Output each of the rows below verbatim, keeping every character and line break unchanged.

Dataset records —
##############################

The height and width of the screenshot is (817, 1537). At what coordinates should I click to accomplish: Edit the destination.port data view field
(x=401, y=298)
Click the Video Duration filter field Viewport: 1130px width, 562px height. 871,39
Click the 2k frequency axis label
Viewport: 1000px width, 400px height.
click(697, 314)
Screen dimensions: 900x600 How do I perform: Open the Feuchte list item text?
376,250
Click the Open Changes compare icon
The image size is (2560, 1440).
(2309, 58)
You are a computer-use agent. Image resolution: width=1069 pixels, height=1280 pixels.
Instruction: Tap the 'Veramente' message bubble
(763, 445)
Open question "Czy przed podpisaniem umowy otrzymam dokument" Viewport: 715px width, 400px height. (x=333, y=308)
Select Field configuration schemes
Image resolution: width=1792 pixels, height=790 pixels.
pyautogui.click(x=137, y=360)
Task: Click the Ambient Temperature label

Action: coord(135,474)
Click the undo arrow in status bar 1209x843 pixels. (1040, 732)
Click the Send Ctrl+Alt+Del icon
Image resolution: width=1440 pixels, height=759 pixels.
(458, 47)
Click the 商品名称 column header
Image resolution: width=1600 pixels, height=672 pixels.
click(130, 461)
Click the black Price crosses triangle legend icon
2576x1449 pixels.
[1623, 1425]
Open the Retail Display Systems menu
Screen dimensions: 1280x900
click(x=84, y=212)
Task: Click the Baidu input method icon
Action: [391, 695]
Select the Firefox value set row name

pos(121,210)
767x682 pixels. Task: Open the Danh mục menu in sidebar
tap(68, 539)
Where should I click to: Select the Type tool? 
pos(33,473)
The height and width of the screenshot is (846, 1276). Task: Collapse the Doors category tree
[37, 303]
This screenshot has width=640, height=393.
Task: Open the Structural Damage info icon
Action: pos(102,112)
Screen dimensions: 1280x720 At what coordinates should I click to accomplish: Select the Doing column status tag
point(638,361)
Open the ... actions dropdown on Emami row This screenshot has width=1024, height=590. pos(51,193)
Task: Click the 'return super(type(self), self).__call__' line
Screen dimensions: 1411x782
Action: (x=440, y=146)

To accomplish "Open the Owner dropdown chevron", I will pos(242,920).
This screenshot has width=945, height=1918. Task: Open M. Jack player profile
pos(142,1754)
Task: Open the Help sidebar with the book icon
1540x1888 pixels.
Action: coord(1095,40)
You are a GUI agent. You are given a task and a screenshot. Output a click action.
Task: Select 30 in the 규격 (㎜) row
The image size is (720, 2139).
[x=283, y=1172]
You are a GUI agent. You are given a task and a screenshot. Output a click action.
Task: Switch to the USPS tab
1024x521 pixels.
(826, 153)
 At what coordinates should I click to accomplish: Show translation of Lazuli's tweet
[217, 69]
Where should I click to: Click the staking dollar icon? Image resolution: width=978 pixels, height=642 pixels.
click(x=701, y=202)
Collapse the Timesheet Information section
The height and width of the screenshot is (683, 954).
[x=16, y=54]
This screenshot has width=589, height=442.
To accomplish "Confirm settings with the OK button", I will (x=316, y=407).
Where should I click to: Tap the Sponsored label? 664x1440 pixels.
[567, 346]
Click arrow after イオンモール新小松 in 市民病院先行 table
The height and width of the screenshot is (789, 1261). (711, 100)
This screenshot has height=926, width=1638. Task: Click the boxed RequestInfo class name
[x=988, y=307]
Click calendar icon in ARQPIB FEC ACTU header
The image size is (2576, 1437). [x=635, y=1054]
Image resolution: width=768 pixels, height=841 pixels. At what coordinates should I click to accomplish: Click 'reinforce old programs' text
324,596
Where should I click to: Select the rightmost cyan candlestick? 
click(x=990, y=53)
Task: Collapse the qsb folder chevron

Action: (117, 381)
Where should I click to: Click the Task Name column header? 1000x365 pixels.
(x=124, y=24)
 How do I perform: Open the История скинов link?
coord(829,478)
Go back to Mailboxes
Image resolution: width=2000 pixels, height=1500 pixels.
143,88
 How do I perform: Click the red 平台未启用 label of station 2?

##############################

Written solution —
The height and width of the screenshot is (817, 1537). At what coordinates should I click to accomplish: Edit the destination.port data view field
(x=401, y=298)
Click the Video Duration filter field Viewport: 1130px width, 562px height. 871,39
Click the 2k frequency axis label
Viewport: 1000px width, 400px height.
click(697, 314)
Screen dimensions: 900x600 How do I perform: Open the Feuchte list item text?
376,250
Click the Open Changes compare icon
The image size is (2560, 1440).
(2309, 58)
You are a computer-use agent. Image resolution: width=1069 pixels, height=1280 pixels.
Instruction: Tap the 'Veramente' message bubble
(763, 445)
Open question "Czy przed podpisaniem umowy otrzymam dokument" Viewport: 715px width, 400px height. (x=333, y=308)
Select Field configuration schemes
Image resolution: width=1792 pixels, height=790 pixels.
pyautogui.click(x=137, y=360)
Task: Click the Ambient Temperature label

Action: coord(135,474)
Click the undo arrow in status bar 1209x843 pixels. (1040, 732)
Click the Send Ctrl+Alt+Del icon
Image resolution: width=1440 pixels, height=759 pixels.
(458, 47)
Click the 商品名称 column header
Image resolution: width=1600 pixels, height=672 pixels.
click(130, 461)
Click the black Price crosses triangle legend icon
2576x1449 pixels.
[1623, 1425]
Open the Retail Display Systems menu
Screen dimensions: 1280x900
click(x=84, y=212)
Task: Click the Baidu input method icon
Action: [391, 695]
Select the Firefox value set row name

pos(121,210)
767x682 pixels. Task: Open the Danh mục menu in sidebar
tap(68, 539)
Where should I click to: Select the Type tool? 
pos(33,473)
The height and width of the screenshot is (846, 1276). Task: Collapse the Doors category tree
[37, 303]
This screenshot has width=640, height=393.
Task: Open the Structural Damage info icon
Action: pos(102,112)
Screen dimensions: 1280x720 At what coordinates should I click to accomplish: Select the Doing column status tag
point(638,361)
Open the ... actions dropdown on Emami row This screenshot has width=1024, height=590. pos(51,193)
Task: Click the 'return super(type(self), self).__call__' line
Screen dimensions: 1411x782
Action: (x=440, y=146)

To accomplish "Open the Owner dropdown chevron", I will pos(242,920).
This screenshot has width=945, height=1918. Task: Open M. Jack player profile
pos(142,1754)
Task: Open the Help sidebar with the book icon
1540x1888 pixels.
Action: coord(1095,40)
You are a GUI agent. You are given a task and a screenshot. Output a click action.
Task: Select 30 in the 규격 (㎜) row
The image size is (720, 2139).
[x=283, y=1172]
You are a GUI agent. You are given a task and a screenshot. Output a click action.
Task: Switch to the USPS tab
1024x521 pixels.
(826, 153)
 At what coordinates should I click to accomplish: Show translation of Lazuli's tweet
[217, 69]
Where should I click to: Click the staking dollar icon? Image resolution: width=978 pixels, height=642 pixels.
click(x=701, y=202)
Collapse the Timesheet Information section
The height and width of the screenshot is (683, 954).
[x=16, y=54]
This screenshot has width=589, height=442.
To accomplish "Confirm settings with the OK button", I will (x=316, y=407).
Where should I click to: Tap the Sponsored label? 664x1440 pixels.
[567, 346]
Click arrow after イオンモール新小松 in 市民病院先行 table
The height and width of the screenshot is (789, 1261). (711, 100)
This screenshot has height=926, width=1638. Task: Click the boxed RequestInfo class name
[x=988, y=307]
Click calendar icon in ARQPIB FEC ACTU header
The image size is (2576, 1437). [x=635, y=1054]
Image resolution: width=768 pixels, height=841 pixels. At what coordinates should I click to accomplish: Click 'reinforce old programs' text
324,596
Where should I click to: Select the rightmost cyan candlestick? 
click(x=990, y=53)
Task: Collapse the qsb folder chevron

Action: (117, 381)
Where should I click to: Click the Task Name column header? 1000x365 pixels.
(x=124, y=24)
 How do I perform: Open the История скинов link?
coord(829,478)
Go back to Mailboxes
Image resolution: width=2000 pixels, height=1500 pixels.
143,88
 How do I perform: Click the red 平台未启用 label of station 2?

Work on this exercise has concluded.